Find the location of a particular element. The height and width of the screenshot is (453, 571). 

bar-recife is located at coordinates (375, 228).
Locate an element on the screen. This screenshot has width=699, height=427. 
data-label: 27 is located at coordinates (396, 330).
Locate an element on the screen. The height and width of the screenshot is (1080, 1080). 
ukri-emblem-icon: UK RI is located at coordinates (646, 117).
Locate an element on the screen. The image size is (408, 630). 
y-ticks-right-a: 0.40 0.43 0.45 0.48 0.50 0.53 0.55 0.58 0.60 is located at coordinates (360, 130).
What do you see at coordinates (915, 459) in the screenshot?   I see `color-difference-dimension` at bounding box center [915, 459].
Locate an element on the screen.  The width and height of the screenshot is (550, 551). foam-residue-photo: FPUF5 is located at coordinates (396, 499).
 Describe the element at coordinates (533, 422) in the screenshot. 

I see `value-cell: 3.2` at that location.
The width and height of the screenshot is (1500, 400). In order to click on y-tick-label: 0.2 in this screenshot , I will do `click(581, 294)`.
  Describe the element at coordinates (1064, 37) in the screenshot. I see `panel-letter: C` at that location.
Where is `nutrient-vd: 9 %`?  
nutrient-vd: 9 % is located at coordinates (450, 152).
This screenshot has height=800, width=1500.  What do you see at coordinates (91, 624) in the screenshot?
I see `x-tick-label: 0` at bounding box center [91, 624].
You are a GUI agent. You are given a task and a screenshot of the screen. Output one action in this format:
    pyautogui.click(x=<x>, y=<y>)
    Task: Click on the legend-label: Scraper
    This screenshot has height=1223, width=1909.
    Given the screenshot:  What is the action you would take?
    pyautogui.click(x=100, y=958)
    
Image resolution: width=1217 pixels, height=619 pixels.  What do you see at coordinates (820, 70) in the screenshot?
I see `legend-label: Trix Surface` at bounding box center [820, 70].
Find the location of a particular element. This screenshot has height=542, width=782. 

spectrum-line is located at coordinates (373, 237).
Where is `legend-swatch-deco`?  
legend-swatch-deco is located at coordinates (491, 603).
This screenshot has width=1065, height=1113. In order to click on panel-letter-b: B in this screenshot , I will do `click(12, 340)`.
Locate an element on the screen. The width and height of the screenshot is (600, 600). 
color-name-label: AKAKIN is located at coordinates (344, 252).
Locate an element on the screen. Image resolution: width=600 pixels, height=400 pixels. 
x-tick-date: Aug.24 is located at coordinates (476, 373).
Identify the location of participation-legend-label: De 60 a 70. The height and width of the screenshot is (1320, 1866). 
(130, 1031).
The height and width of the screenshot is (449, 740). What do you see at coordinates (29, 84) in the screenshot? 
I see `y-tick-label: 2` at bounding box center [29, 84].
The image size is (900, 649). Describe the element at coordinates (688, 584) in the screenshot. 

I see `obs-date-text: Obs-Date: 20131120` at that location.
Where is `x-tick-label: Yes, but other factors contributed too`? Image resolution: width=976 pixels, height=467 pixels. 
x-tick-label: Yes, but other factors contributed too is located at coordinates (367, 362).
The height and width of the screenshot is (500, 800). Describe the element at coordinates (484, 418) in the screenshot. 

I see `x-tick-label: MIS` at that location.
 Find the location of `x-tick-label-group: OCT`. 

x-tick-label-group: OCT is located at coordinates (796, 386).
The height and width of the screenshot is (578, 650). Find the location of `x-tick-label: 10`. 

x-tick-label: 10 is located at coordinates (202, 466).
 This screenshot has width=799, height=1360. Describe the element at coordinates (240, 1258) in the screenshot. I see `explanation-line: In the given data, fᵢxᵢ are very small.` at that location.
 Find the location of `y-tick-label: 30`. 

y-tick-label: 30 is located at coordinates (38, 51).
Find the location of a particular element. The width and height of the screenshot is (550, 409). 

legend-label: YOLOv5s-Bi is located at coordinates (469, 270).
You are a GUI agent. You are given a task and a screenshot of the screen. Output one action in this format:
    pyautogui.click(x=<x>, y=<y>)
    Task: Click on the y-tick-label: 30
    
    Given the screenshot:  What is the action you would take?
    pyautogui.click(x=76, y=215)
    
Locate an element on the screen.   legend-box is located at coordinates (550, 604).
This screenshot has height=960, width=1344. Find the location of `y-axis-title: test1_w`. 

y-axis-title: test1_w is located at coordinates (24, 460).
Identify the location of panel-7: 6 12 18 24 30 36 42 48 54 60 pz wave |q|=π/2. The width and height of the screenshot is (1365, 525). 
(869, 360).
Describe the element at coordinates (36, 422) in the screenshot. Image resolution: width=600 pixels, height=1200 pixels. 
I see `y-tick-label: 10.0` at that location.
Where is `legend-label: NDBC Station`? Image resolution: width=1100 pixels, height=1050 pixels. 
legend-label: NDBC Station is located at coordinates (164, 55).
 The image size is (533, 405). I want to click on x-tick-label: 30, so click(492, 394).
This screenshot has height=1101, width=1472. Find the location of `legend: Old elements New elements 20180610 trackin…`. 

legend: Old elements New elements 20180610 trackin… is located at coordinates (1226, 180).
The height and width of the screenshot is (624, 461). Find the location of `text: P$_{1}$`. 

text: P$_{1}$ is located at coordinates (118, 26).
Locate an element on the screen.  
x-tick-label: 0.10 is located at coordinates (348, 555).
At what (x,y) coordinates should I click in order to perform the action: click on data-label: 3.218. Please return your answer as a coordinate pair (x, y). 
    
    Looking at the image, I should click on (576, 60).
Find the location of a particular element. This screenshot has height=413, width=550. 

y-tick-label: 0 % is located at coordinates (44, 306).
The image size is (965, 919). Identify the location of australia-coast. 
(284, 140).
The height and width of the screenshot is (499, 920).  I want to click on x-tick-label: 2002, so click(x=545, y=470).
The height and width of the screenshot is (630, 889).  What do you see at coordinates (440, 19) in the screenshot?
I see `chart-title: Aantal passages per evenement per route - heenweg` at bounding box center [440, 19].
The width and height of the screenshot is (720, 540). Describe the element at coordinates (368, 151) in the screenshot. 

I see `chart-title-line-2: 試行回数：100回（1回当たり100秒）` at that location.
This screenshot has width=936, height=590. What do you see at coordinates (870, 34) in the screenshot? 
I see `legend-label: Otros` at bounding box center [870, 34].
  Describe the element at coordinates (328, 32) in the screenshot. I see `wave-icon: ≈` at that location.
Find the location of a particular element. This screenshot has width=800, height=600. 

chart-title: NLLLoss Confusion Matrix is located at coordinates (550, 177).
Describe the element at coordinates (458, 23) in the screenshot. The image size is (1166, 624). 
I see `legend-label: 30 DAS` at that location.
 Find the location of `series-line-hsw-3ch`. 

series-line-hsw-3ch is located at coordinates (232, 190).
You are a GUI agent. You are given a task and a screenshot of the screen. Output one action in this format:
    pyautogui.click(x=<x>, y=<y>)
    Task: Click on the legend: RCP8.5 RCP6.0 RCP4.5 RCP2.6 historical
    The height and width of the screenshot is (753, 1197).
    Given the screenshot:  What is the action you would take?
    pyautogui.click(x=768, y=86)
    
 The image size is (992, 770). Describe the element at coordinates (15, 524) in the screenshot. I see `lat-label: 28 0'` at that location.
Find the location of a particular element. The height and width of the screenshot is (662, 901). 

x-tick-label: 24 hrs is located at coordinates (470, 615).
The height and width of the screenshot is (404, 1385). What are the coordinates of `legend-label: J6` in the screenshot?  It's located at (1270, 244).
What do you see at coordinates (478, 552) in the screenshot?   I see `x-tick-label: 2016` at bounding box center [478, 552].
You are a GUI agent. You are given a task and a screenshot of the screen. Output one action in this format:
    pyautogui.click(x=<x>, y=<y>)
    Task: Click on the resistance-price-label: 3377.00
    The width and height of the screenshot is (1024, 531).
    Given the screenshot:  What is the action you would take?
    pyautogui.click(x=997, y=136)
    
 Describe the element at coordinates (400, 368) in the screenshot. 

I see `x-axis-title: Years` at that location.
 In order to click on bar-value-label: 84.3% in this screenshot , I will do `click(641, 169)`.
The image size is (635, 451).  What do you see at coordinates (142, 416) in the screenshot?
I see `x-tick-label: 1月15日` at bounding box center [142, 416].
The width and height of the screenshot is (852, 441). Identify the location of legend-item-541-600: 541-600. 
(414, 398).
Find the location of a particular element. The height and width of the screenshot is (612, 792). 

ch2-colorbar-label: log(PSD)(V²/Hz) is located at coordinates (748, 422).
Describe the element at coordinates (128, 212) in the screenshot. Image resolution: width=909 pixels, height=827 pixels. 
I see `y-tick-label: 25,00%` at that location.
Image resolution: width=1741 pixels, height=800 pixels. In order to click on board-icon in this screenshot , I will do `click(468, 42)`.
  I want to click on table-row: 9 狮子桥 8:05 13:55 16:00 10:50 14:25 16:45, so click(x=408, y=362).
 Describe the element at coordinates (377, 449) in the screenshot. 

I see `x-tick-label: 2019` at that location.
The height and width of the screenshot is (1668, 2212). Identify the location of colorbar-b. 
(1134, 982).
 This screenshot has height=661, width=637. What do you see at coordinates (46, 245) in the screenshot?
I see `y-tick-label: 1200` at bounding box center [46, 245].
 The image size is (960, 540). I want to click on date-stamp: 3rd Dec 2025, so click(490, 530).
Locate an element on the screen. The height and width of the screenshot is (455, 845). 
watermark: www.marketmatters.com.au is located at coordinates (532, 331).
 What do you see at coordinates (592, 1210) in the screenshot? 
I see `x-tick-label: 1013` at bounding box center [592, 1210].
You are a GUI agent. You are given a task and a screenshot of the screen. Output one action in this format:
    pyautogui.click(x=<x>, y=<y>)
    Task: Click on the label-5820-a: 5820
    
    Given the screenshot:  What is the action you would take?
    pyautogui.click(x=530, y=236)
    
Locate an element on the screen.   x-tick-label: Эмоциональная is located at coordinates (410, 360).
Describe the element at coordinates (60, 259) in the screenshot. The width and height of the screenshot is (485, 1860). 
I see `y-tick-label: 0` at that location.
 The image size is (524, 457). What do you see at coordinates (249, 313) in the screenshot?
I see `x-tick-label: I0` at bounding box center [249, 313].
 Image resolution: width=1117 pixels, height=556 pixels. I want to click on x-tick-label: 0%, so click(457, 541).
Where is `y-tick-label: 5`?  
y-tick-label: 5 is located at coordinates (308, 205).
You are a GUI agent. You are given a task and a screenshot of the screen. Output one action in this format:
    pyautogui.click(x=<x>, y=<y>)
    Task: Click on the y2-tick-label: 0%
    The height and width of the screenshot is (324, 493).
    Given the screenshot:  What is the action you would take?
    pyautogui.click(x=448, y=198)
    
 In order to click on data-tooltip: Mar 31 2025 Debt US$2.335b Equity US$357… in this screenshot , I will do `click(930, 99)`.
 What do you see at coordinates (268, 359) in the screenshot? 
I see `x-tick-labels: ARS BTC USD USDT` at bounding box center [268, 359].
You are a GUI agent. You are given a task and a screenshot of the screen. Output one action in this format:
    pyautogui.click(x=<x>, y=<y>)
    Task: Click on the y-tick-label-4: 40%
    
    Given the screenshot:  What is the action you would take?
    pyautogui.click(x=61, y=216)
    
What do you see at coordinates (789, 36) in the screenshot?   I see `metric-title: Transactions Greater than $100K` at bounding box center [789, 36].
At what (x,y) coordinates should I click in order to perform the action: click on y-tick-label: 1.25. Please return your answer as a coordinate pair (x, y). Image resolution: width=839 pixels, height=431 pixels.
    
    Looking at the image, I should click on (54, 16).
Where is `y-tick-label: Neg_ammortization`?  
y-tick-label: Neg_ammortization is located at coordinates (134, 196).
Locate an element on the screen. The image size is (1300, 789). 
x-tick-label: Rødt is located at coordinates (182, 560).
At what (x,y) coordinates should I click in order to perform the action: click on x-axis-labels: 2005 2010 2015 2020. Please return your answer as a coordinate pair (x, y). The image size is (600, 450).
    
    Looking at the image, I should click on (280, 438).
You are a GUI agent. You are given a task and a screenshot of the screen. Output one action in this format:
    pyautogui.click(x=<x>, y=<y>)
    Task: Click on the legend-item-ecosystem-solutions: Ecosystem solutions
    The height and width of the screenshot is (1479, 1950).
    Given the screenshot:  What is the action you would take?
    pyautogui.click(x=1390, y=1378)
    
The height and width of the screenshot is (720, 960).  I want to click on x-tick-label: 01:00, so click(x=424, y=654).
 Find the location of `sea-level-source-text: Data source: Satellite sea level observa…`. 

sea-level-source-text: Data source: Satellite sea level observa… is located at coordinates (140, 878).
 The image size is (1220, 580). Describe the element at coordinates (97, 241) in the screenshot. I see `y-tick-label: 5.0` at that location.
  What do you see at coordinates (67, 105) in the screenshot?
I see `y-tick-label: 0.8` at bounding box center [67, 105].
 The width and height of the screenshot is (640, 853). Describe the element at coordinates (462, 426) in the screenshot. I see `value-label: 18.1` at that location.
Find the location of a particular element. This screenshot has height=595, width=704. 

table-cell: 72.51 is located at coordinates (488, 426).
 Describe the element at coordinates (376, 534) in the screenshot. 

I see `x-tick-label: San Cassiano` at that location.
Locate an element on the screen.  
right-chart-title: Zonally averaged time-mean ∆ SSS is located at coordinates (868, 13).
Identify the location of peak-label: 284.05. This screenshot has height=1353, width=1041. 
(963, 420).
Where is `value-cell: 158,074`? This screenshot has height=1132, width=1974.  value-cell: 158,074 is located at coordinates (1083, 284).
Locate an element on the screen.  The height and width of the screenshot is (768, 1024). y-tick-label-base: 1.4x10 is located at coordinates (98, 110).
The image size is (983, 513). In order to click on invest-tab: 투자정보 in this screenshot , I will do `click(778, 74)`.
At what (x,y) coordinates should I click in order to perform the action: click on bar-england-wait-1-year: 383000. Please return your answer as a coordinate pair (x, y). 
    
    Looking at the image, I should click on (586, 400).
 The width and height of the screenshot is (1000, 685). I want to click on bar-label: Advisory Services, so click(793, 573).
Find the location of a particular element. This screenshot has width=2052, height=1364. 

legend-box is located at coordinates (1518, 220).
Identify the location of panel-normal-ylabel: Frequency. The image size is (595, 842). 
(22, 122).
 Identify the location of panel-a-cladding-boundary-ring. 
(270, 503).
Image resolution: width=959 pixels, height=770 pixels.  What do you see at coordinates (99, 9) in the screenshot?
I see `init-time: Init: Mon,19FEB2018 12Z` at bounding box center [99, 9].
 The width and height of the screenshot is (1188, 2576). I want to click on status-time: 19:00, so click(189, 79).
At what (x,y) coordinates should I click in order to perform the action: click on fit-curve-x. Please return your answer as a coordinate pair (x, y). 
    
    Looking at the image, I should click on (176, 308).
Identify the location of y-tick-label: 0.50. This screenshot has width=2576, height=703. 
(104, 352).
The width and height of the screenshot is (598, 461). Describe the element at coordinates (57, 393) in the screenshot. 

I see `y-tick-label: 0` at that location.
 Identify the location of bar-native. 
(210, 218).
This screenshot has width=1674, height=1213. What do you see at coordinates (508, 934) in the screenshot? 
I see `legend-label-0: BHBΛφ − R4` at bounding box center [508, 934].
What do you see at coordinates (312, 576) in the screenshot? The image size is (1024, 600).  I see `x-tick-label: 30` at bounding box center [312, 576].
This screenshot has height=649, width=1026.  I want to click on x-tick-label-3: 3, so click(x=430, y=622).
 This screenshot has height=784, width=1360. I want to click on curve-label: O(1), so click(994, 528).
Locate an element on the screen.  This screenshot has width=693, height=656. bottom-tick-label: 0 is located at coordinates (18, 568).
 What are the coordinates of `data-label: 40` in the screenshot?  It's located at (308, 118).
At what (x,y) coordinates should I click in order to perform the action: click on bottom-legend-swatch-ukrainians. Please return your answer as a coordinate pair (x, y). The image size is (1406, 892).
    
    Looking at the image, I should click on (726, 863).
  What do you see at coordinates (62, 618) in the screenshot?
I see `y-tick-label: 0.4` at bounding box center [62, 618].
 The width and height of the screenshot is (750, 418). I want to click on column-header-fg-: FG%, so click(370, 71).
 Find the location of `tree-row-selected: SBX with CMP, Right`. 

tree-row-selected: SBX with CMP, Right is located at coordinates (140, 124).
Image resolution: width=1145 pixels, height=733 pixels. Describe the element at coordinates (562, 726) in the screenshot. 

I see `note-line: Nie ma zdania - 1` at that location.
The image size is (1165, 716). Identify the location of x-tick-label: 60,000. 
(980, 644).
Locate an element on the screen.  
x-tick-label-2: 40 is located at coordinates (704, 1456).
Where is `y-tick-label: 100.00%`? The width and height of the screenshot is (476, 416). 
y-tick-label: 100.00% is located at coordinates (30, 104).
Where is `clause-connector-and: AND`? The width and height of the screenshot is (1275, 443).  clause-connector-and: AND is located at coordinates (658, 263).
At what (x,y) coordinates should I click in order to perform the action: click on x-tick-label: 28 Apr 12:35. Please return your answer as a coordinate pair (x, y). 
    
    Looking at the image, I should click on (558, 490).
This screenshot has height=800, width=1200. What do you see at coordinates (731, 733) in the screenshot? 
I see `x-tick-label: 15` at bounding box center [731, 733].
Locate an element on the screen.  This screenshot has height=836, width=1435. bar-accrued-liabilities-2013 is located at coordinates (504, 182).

════════════════

* _YOUR INSTRUCTIONS_
Please convert the lines from the beginning through the line containing "bar-recife is located" into a two-column CSV with the headers text and answer. Put each answer in the same row as the text it follows, quote both fields, and replace line breaks with spaces.

* _RESPONSE TO THIS EXERCISE_
text,answer
"Find the location of a particular element. The height and width of the screenshot is (453, 571).","bar-recife is located at coordinates (375, 228)."